Attack on Titan Revolution: Roblox Parent Guide
Your kid is fighting titans with 20 strangers in every server, and the source material is bloodier than most anime your teen watches.
Teen titan combat, live updates
This is a fangame based on Attack on Titan, the extremely violent anime about humanity fighting giant humanoid monsters. Kids customize their **ODM gear** (grappling equipment), grind for **XP and Gold**, and team up in **20-player servers** to take down titans or steal **Shifter abilities** in raid mode. The game itself tones down the gore, but the chat and the fandom do not.
Why kids play Attack on Titan Revolution
Skill-based grappling combat
The **ODM gear** lets kids swing through 3D space like Spider-Man, which feels amazing when you nail it. Mastering movement and titan takedowns is genuinely satisfying. It is not pay-to-win, which your kid will tell you matters.
Endless progression grind
Kids unlock **Upgrades, Perks, Artifacts, Families, and Cosmetics** through play, not just spending. The carrot is always visible. That is why they will ask for one more round at bedtime.
Raid mode shifts the power
In **Raids**, players fight boss titans to steal the ability to **transform into a Shifter** themselves. Becoming the titan instead of the hunter flips the script. Your kid wants that power fantasy, and the game delivers it in co-op format.
Active updates and codes
The developer drops **new codes at community milestones** like 1.3M likes, which kids track obsessively in Discord. Regular updates keep the fandom engaged. Your kid is not just playing a game, they are in a live-service loop.
What parents should watch for
Source material is extremely violent
Attack on Titan the anime features **limb loss, decapitation, and people being eaten alive**. Common Sense Media rates it 17+ for extreme violence. This Roblox game dials down the blood, but your kid is still role-playing in a world where humans get torn apart by monsters, and the fandom brings that energy into chat.
20-player servers, unfiltered vibes
Every match drops your kid into a server with 19 strangers. The game has moderation rules that ban obscene sexual language, but **enforcement is reactive, not preventive**. If someone is gross in chat before a mod shows up, your kid saw it.
Grind pressure and Robux shortcuts
Progression is earned through play, but **Robux buys cosmetics and likely boosts** that skip the grind. Kids will compare gear and feel the gap. If your kid asks for Robux because everyone else has a certain skin, that is this game working as designed.

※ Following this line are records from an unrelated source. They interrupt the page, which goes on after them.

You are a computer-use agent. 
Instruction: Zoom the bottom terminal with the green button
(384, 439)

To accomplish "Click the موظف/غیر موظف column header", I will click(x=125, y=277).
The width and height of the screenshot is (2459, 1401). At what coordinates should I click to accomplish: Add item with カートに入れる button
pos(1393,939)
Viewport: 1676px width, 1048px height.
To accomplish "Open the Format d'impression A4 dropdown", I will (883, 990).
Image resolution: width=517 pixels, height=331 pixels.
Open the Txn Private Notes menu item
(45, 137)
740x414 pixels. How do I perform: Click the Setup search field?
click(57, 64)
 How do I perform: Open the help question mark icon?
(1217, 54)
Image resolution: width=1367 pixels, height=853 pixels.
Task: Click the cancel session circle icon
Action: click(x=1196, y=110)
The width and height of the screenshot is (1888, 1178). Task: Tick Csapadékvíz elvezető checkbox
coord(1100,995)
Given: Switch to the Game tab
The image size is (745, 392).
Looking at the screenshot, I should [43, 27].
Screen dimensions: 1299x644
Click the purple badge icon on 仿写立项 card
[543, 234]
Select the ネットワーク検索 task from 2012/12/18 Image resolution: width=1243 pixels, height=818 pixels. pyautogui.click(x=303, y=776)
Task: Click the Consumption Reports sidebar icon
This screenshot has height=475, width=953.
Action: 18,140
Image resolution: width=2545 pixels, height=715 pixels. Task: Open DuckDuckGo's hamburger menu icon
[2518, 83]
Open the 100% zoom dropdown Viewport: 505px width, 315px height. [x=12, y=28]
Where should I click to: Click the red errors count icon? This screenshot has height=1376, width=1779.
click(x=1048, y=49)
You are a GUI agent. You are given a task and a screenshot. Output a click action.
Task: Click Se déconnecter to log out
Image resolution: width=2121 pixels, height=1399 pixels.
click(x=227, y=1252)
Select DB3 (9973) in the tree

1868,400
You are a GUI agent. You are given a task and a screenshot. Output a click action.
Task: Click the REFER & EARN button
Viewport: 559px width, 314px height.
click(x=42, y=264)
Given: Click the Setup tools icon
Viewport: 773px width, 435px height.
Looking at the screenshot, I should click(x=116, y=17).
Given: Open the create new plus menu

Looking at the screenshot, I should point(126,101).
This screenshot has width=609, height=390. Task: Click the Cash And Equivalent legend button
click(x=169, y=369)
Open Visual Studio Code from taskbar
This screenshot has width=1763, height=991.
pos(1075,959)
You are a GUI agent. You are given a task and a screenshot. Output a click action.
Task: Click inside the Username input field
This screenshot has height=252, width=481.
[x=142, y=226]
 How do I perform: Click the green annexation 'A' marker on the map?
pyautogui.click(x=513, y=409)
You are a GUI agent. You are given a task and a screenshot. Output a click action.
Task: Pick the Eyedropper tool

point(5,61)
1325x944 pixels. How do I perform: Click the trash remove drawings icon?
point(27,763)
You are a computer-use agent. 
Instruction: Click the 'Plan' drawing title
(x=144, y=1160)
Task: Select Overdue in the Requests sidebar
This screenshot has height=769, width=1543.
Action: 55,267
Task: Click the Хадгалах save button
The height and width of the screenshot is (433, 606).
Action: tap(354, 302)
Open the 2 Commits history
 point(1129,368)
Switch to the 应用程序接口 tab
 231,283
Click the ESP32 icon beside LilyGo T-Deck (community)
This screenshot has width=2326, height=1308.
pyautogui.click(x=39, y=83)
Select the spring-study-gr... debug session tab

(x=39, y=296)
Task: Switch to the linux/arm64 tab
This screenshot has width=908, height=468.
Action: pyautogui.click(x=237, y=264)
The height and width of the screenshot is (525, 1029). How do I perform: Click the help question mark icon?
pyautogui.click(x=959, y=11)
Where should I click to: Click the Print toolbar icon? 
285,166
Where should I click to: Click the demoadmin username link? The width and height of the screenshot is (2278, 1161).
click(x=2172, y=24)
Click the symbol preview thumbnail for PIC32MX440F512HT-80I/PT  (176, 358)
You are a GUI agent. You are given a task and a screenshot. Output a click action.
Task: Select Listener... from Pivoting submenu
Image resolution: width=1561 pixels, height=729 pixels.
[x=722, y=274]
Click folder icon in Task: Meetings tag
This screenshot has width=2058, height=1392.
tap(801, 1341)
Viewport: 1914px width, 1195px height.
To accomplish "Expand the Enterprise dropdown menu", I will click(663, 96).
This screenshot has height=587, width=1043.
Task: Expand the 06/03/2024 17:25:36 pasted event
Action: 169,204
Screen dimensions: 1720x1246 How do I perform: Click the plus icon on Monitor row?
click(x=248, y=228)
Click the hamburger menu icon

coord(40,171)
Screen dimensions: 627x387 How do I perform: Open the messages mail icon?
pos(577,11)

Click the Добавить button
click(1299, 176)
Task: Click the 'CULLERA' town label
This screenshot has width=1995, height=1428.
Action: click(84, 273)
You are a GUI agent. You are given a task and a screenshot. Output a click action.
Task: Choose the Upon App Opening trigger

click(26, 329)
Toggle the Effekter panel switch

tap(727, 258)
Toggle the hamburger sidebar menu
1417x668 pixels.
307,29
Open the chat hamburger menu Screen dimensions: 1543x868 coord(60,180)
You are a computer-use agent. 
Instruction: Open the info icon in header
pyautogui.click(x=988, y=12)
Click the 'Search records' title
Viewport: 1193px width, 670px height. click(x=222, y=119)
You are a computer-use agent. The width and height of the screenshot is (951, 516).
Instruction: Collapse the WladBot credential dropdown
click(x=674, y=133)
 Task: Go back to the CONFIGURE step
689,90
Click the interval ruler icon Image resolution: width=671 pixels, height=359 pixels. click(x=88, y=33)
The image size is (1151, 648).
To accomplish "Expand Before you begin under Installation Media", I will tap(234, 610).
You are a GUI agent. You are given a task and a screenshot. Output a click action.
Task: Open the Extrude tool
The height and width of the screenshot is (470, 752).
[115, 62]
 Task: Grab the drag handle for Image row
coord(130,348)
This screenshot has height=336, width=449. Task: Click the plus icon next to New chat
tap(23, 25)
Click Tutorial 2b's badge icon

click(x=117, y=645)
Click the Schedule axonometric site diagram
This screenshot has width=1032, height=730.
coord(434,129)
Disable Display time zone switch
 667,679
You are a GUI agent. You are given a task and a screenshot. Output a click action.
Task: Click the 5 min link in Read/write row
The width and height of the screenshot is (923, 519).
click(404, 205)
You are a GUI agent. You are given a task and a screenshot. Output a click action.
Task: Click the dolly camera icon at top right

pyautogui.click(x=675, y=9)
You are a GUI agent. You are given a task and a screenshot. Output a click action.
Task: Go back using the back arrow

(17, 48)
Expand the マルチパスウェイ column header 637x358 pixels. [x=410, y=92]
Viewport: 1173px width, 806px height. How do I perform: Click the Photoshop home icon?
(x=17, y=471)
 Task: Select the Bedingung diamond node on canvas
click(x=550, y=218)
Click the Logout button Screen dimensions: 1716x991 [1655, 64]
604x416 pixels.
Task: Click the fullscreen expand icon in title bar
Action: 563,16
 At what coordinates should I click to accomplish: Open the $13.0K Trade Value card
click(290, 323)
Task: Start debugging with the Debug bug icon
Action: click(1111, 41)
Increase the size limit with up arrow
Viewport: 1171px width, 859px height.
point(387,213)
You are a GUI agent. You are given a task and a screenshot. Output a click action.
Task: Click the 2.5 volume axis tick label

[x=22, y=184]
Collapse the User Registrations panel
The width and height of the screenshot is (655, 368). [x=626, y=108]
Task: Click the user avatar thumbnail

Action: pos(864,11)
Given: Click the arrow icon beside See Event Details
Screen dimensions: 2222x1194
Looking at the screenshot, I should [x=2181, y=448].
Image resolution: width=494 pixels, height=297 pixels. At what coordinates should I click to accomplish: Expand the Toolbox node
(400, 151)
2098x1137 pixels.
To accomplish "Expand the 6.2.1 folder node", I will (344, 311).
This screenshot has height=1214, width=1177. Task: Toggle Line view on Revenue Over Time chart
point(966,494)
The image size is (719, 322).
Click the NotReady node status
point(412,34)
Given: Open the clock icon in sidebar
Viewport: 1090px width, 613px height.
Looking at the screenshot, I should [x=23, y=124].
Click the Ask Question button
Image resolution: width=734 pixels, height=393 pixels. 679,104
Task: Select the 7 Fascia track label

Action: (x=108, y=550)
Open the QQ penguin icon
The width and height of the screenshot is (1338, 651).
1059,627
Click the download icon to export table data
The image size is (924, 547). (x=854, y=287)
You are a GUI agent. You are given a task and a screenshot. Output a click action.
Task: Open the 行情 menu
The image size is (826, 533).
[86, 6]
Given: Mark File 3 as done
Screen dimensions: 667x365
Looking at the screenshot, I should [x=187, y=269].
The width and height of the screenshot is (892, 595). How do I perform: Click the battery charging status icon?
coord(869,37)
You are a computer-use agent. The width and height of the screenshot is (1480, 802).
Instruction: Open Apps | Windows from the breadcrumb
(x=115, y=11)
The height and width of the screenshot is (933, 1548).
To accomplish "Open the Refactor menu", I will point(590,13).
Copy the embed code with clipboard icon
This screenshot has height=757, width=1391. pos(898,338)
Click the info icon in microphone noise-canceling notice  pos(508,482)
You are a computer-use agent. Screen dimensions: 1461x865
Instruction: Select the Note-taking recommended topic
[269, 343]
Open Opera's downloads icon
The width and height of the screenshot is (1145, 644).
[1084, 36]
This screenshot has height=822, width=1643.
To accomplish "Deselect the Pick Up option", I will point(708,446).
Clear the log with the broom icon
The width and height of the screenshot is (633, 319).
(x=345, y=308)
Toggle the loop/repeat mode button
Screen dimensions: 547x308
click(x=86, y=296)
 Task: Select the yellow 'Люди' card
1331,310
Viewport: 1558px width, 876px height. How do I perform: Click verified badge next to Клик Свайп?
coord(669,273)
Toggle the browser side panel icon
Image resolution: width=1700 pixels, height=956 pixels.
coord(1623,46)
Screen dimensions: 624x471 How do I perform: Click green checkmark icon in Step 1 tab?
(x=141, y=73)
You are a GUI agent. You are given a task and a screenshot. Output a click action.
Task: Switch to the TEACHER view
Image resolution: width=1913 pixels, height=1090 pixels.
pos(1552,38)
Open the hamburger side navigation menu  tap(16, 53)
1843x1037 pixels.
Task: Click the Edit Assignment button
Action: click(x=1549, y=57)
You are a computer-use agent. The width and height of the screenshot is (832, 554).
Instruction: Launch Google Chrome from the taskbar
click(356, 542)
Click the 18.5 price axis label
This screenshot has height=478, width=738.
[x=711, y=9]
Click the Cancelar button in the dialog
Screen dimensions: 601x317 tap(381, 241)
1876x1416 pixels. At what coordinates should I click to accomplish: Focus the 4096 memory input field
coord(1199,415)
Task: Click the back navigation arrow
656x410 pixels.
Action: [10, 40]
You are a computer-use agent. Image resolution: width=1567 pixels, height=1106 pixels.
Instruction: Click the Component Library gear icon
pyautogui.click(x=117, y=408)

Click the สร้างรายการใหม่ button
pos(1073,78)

Discord and external communities
The game pushes kids to **join the community Discord for codes and updates**. That means your 11-year-old is one click away from unmoderated voice channels with teens and adults. External platforms are where the real parenting happens, not in Roblox itself.
Parent takeaway
This game is fine for teens who can handle mature anime themes and know how to mute toxic players. For younger kids, the violence and open chat make it a harder sell unless you lock down settings and stay close. If your kid is under 13 and obsessed with Attack on Titan, treat this like letting them watch the show: have the conversation about what is fantasy and what is not, then decide together.